Source extract:
+--
A career fed does a stint at USDS

Steve Kelman checks in with procurement innovator and past Fed 100 winner Mark Junda on his latest chapter.

USDS

Mark Junda is a 16-year veteran in contracting at the Department of Veterans Affairs. He started his career at the Army Communications and Electronics Command in New Jersey, where he came right out of college, but when the command was BRAC’ed to Washington shortly after he arrived, he moved to a VA posting nearby. In his most-recent job at the VA, Junda was a division director working on IT contracting. So he’s a career fed.

I first ran into Junda because he was an early user of tech demos in the procurement process, an innovative technique where bidders actually develop a prototype product in real time as part of source selection. He was also active in encouraging the use of GitHub to communicate between government and industry. While at the VA, he attended the Digital Acquisition Professionals program to teach contracting officials how to buy digital products and services more effectively. (I wrote a blog about Junda’s workback in 2018, and he won a Federal 100 Award in 2020 for his innovative procurement efforts) He decided to go to USDS to broaden his perspective and learn new things.

In October 2020, Junda left the VA to take a two-year stint in the U.S. Digital Service, working virtually from New Jersey.

The IT folks he works with at USDS are mostly the stereotypical Silicon Valley techies working for a while in government. After their stints, some actually stay on in government, he says, while others go to work for civic tech companies or back to the Silicon Valley. (I was surprised when he said that many or most did not go back.) However, contracting people working in USDS are different. Few from Silicon Valley, not surprisingly, have government contracting skills, so the 12 people in the contracting community of practice at USDS are mostly from government.
+--
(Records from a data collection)
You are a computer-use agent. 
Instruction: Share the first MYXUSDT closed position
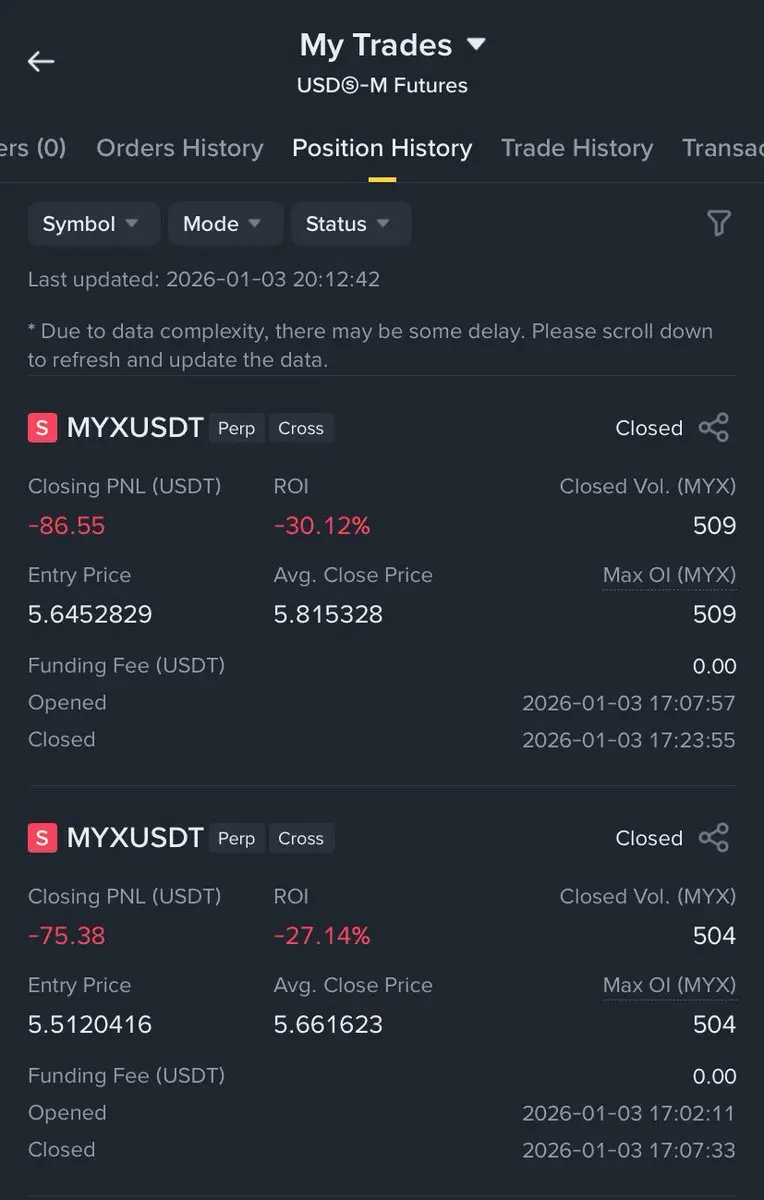click(x=714, y=428)
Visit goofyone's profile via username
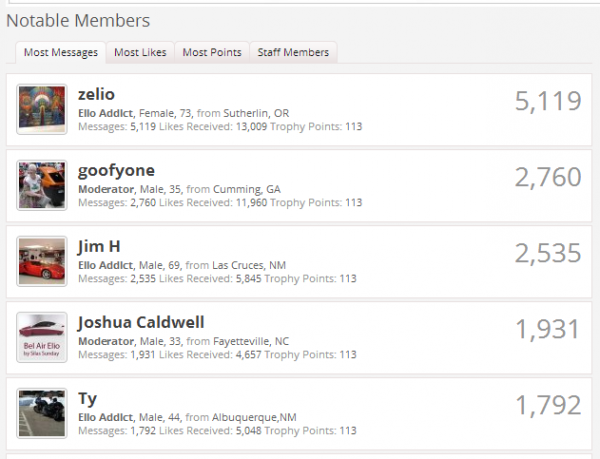The image size is (600, 459). pos(116,171)
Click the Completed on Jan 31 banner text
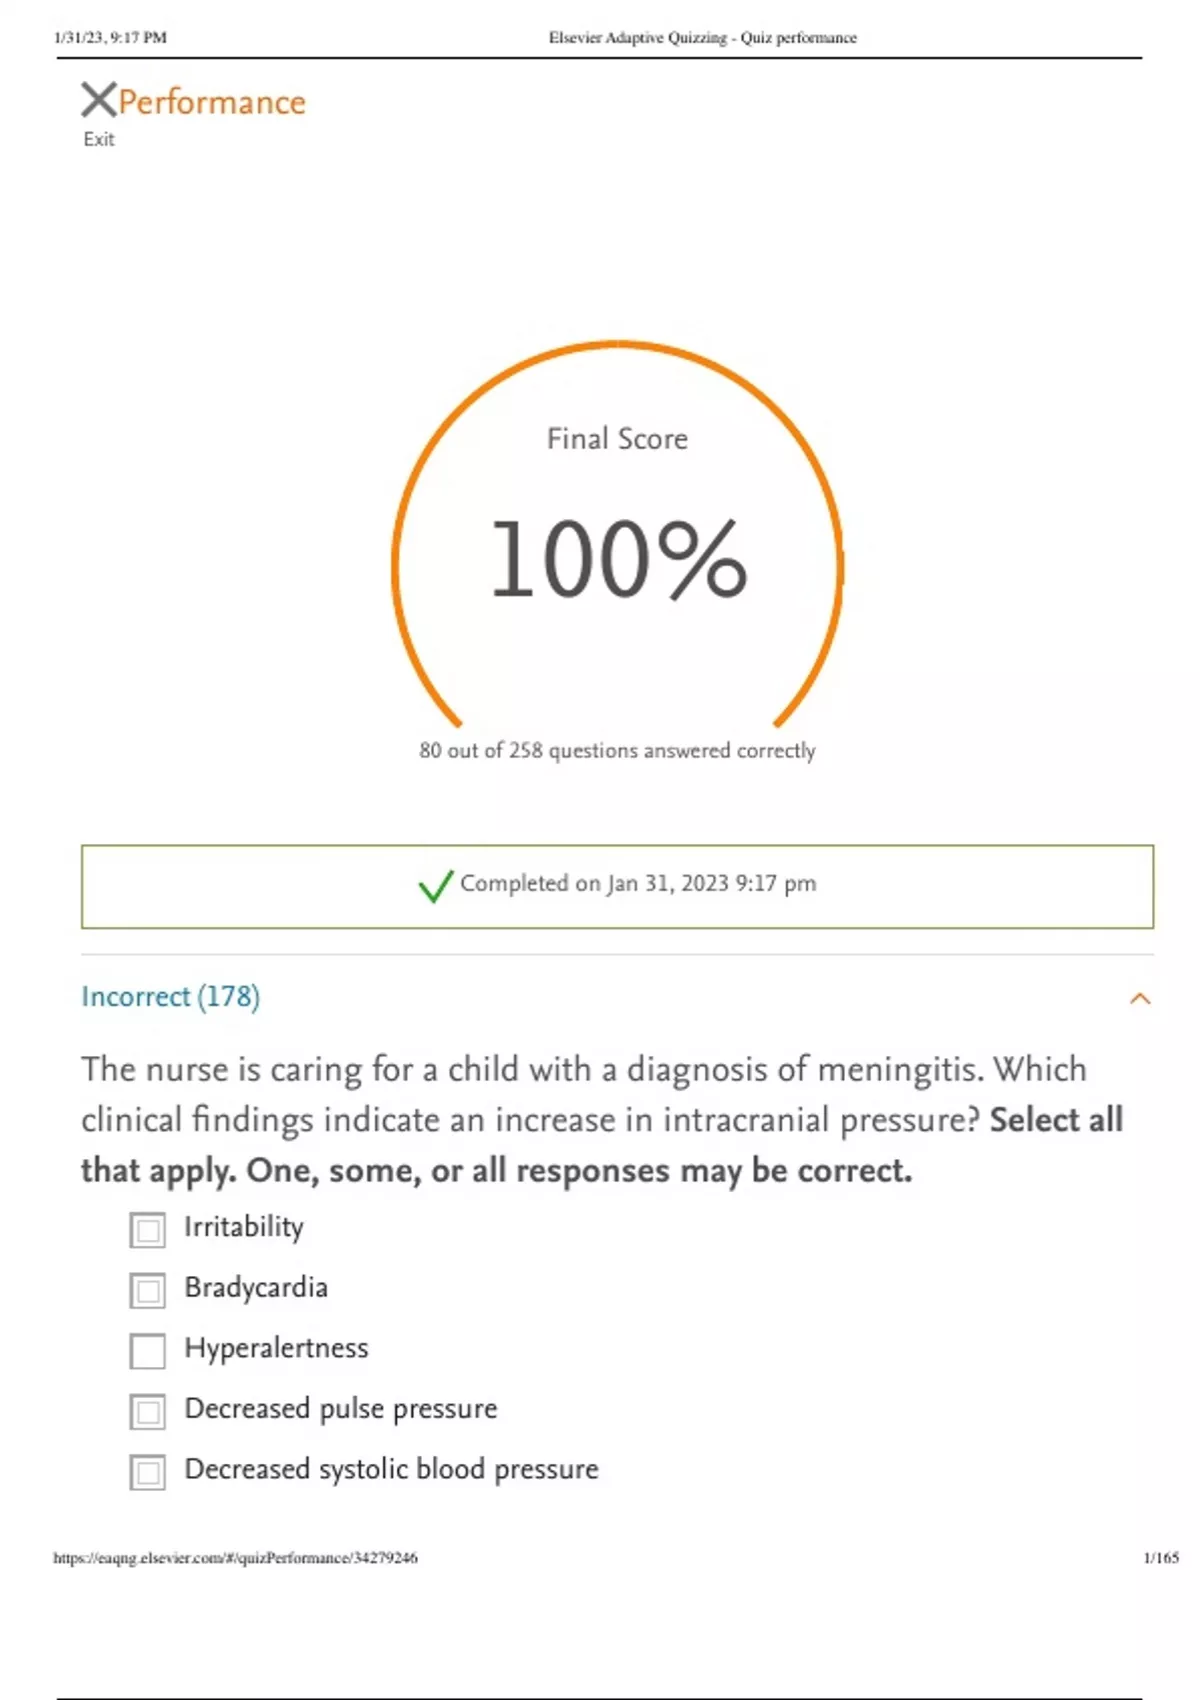The height and width of the screenshot is (1700, 1200). pos(638,884)
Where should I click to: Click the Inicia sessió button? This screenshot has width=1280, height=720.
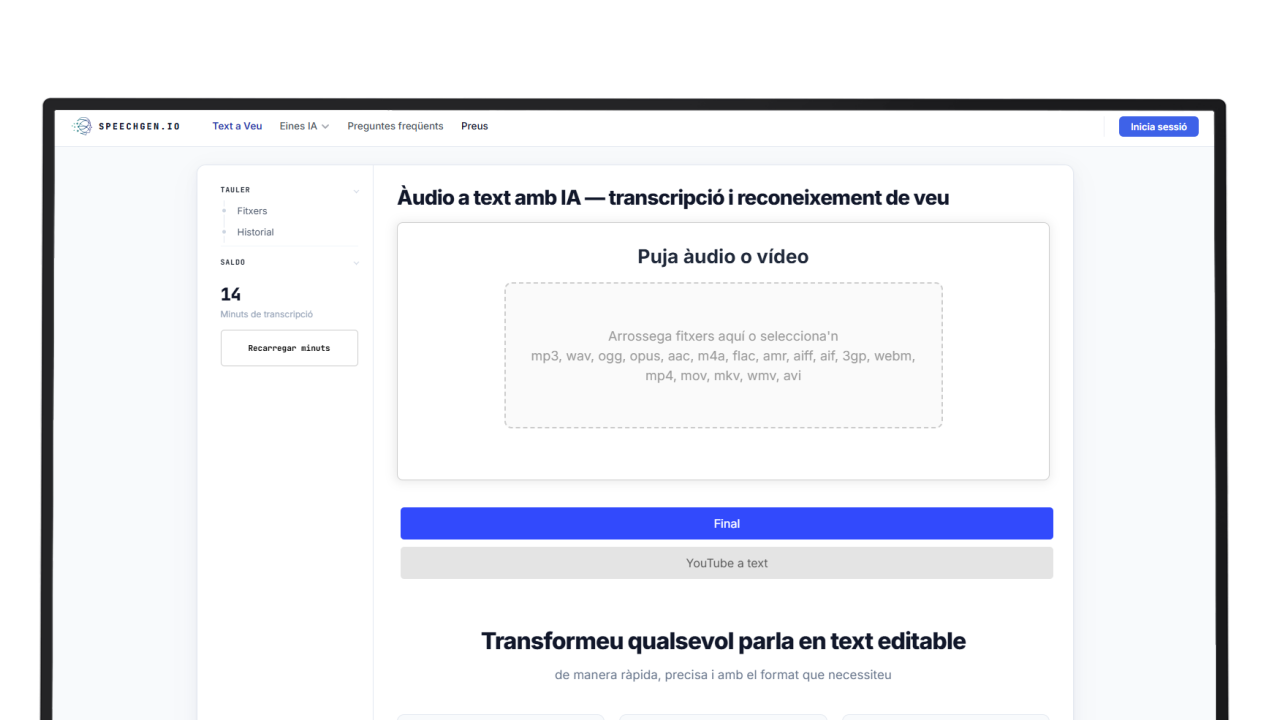point(1158,127)
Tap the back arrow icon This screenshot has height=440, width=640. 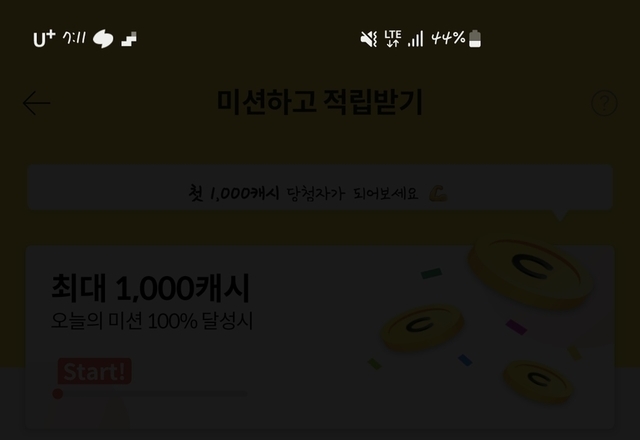click(x=37, y=103)
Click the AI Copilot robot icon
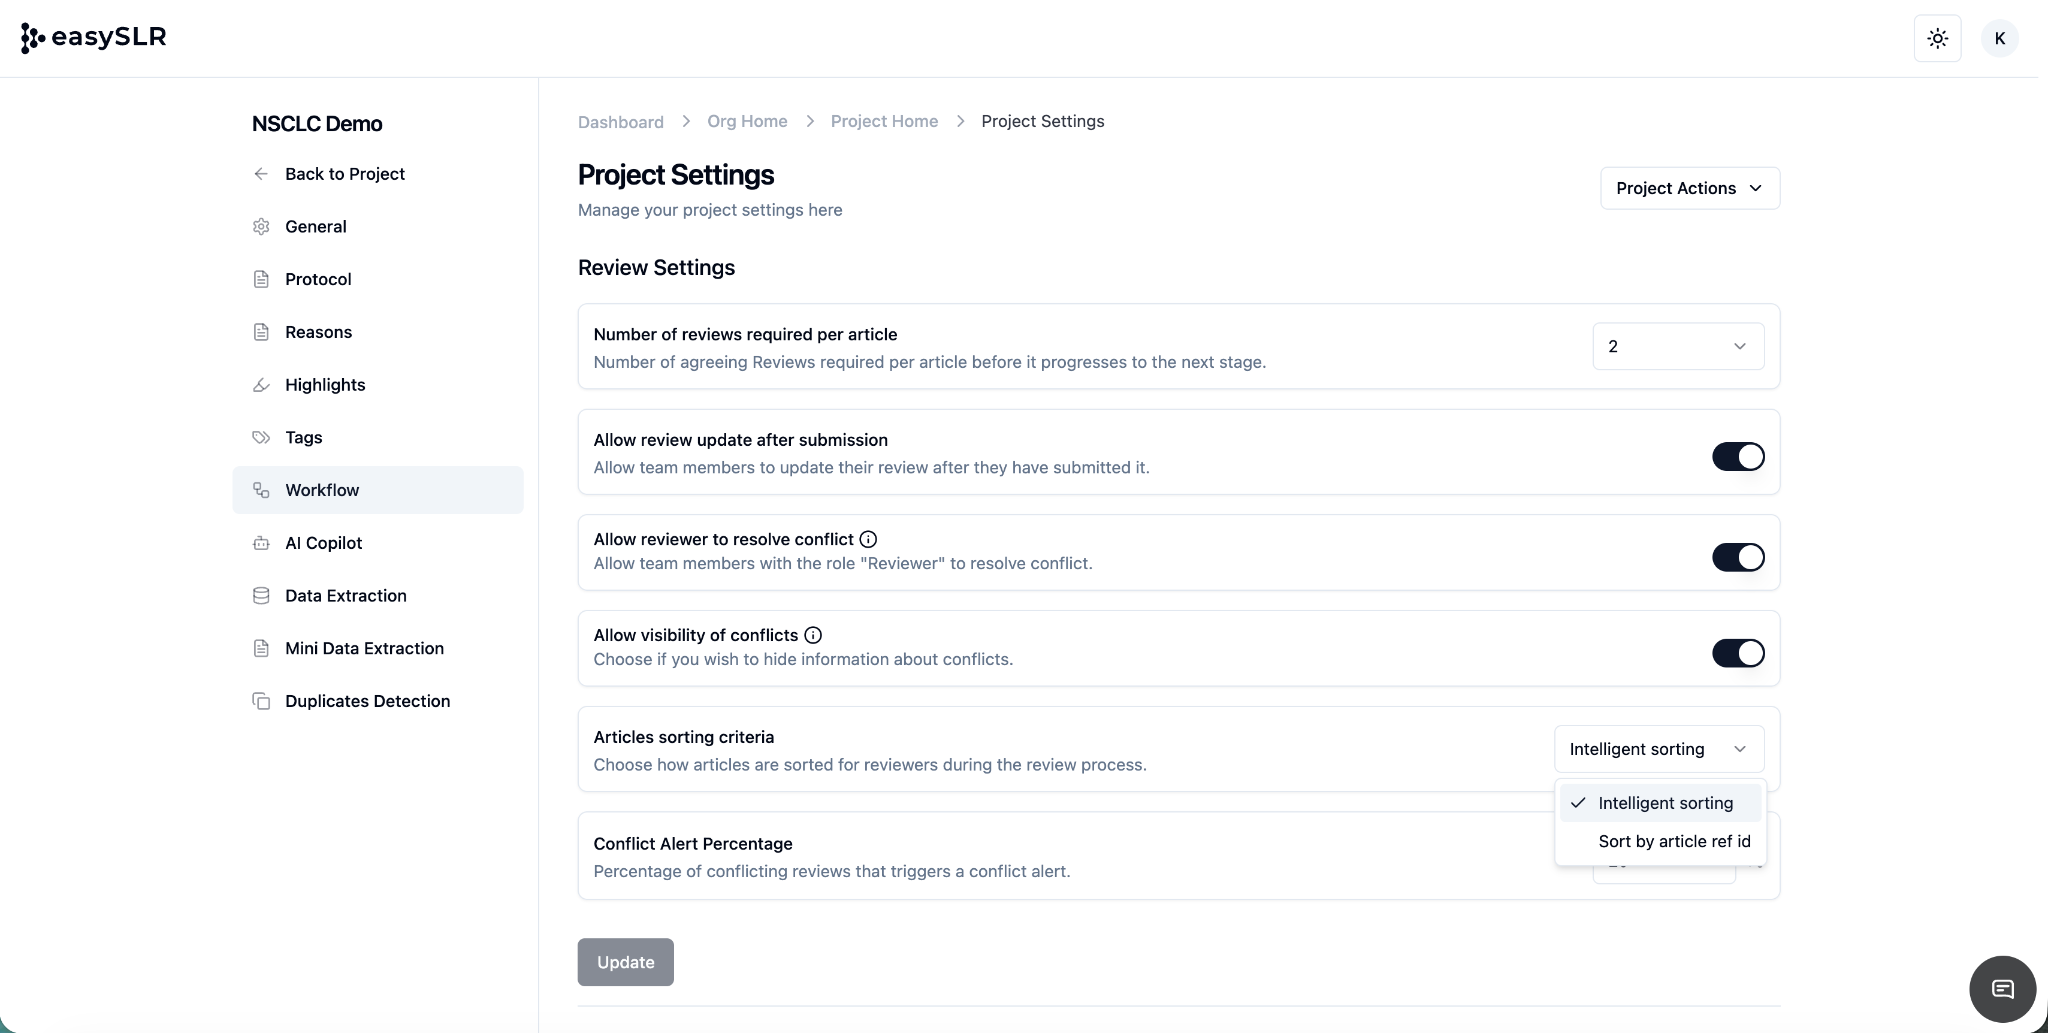This screenshot has width=2048, height=1033. pyautogui.click(x=261, y=543)
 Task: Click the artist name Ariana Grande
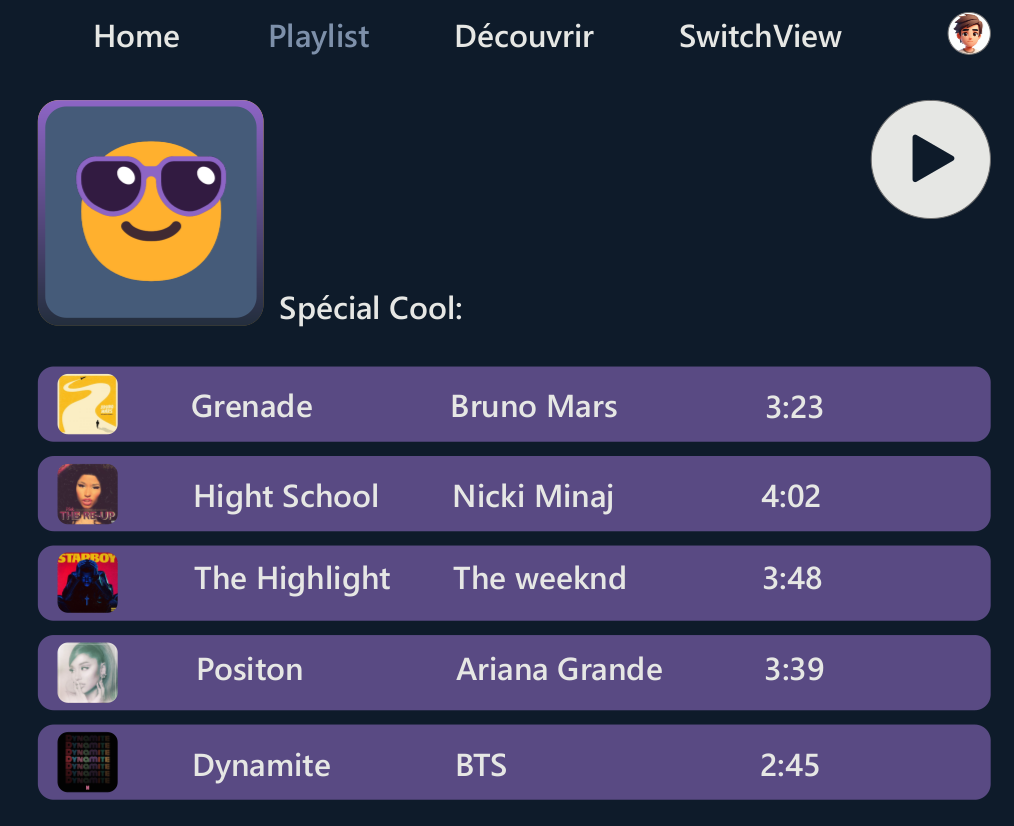click(559, 669)
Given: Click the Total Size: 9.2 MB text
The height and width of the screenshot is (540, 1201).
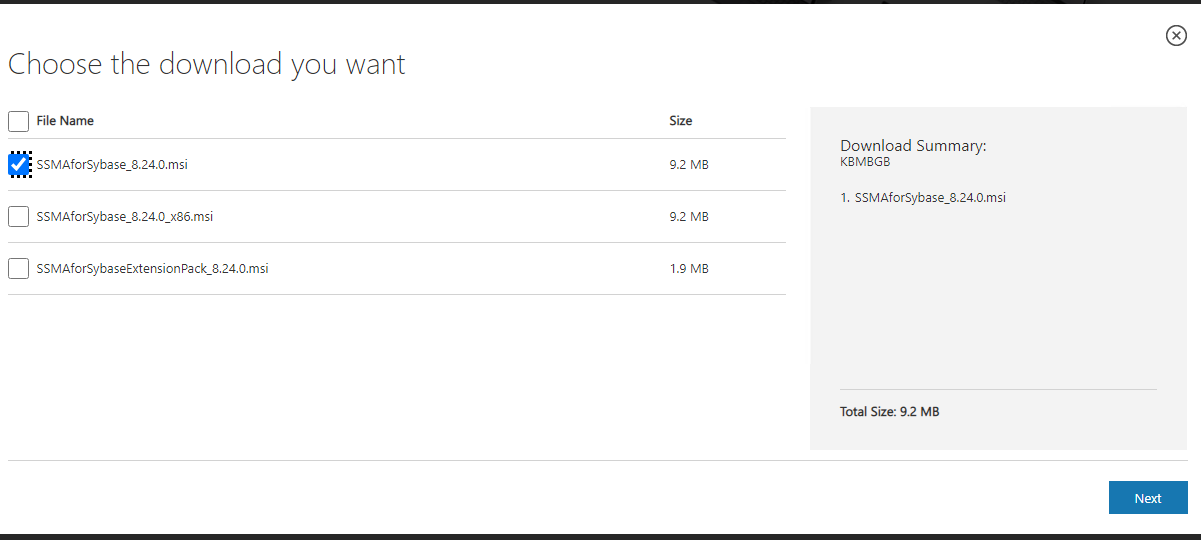Looking at the screenshot, I should click(x=889, y=412).
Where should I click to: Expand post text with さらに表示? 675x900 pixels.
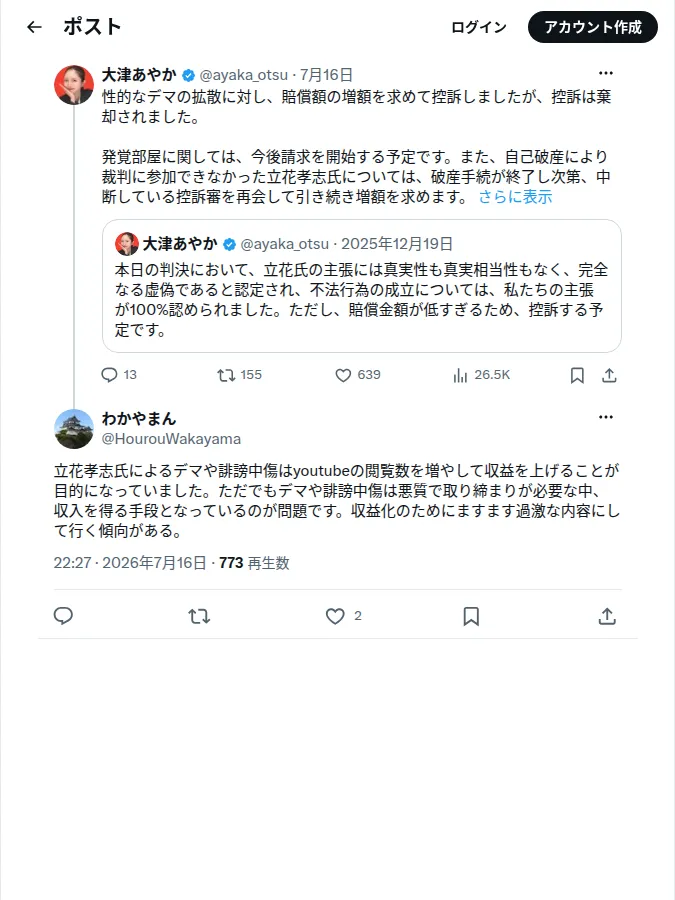tap(515, 197)
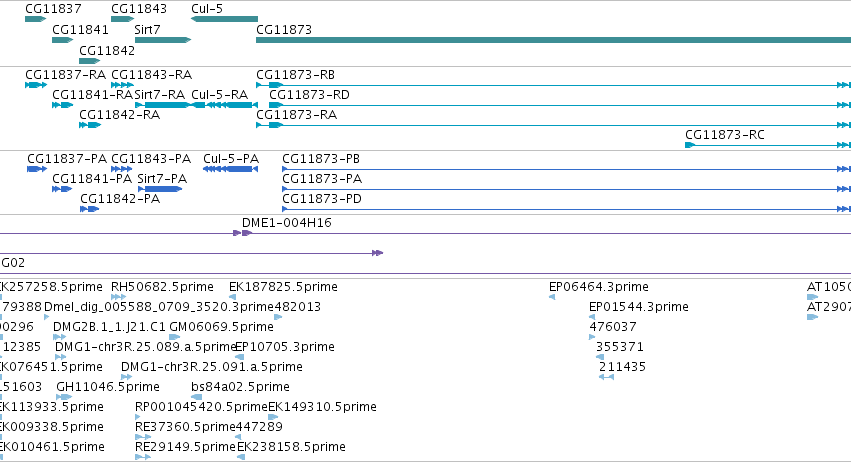Select the CG11873-RC transcript start glyph
851x462 pixels.
pyautogui.click(x=690, y=145)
+--
Required tasks:
- a) According to the article on Mark Junda, how long had he worked in contracting at the Department of Veterans Affairs?
- b) Reproduce the article on Mark Junda from "Steve Kelman checks" up to and including "a career fed.".

Response list:
- a) 16 years

- b)
Steve Kelman checks in with procurement innovator and past Fed 100 winner Mark Junda on his latest chapter.

USDS

Mark Junda is a 16-year veteran in contracting at the Department of Veterans Affairs. He started his career at the Army Communications and Electronics Command in New Jersey, where he came right out of college, but when the command was BRAC’ed to Washington shortly after he arrived, he moved to a VA posting nearby. In his most-recent job at the VA, Junda was a division director working on IT contracting. So he’s a career fed.